■ Exercise details
Look through the material below and copy exactly the lines from the line with "Where should I click to: Click the 天眼一下" to the line with "Task: Toggle the rectangle drawing tool", those two lines included.

___ Records to use

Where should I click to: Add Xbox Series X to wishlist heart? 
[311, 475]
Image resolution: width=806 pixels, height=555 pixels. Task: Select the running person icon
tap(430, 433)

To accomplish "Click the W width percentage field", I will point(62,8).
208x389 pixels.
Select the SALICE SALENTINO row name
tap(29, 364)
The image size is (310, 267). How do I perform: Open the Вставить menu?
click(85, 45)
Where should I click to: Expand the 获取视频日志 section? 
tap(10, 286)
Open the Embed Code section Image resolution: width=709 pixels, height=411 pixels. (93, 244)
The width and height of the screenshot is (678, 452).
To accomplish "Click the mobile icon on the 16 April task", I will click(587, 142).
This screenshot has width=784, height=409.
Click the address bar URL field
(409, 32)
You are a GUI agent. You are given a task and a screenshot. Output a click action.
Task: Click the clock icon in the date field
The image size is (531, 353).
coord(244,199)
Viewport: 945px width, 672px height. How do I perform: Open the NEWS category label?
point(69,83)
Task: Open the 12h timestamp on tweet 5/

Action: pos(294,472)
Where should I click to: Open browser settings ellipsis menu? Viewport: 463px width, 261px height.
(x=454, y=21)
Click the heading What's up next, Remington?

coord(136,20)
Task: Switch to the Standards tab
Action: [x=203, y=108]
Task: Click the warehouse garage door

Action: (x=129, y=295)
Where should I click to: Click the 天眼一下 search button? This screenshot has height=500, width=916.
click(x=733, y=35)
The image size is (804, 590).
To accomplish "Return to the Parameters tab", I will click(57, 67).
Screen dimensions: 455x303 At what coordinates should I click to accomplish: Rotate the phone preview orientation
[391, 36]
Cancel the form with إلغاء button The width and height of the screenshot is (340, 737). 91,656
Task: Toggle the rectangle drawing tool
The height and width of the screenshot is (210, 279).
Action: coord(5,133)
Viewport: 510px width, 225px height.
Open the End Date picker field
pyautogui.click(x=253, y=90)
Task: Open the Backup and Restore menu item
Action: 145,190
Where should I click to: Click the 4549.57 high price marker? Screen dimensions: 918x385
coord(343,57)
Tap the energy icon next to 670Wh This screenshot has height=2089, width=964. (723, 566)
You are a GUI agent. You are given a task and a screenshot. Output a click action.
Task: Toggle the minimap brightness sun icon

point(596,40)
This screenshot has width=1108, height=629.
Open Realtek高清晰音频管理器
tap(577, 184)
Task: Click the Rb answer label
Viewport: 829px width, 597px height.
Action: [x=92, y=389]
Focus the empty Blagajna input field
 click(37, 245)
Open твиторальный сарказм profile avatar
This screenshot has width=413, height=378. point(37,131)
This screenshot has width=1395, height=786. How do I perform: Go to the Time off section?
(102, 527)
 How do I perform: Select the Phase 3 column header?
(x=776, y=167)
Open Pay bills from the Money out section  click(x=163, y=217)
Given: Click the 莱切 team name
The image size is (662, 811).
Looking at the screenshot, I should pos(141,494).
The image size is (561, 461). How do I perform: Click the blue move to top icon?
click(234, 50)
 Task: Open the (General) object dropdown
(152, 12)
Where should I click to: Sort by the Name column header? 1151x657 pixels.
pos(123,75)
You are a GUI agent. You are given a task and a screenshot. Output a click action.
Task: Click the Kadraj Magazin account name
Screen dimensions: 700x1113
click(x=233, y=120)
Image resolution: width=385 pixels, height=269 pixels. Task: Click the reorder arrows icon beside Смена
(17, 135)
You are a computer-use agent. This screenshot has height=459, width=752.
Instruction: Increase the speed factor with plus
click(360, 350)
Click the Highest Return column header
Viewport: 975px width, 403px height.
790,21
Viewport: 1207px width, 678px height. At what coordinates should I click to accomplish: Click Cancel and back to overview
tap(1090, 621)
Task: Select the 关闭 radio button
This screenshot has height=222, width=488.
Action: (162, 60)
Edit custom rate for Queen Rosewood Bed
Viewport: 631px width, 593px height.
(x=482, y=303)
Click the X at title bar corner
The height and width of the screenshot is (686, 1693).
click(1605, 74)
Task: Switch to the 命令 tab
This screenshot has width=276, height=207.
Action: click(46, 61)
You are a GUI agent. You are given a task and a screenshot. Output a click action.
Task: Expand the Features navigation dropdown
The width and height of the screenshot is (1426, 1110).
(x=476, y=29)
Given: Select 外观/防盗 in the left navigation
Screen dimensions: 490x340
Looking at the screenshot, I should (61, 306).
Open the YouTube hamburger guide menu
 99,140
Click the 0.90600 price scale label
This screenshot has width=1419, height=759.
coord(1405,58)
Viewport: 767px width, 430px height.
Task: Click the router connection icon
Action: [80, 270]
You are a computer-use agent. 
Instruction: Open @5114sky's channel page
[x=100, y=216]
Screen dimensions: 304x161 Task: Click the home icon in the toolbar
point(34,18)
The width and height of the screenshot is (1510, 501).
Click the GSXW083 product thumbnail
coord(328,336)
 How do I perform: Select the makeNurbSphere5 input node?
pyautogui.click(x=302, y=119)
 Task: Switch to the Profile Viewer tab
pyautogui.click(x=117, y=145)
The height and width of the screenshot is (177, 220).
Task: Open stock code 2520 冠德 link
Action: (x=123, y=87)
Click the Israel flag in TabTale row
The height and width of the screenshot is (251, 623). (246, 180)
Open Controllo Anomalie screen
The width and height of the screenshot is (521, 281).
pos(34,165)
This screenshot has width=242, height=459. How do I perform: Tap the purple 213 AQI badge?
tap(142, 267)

______

■ Answer space
Where should I click to: Click the 天眼一下 search button? This screenshot has height=500, width=916.
click(x=733, y=35)
The image size is (804, 590).
To accomplish "Return to the Parameters tab", I will click(57, 67).
Screen dimensions: 455x303 At what coordinates should I click to accomplish: Rotate the phone preview orientation
[391, 36]
Cancel the form with إلغاء button The width and height of the screenshot is (340, 737). 91,656
Task: Toggle the rectangle drawing tool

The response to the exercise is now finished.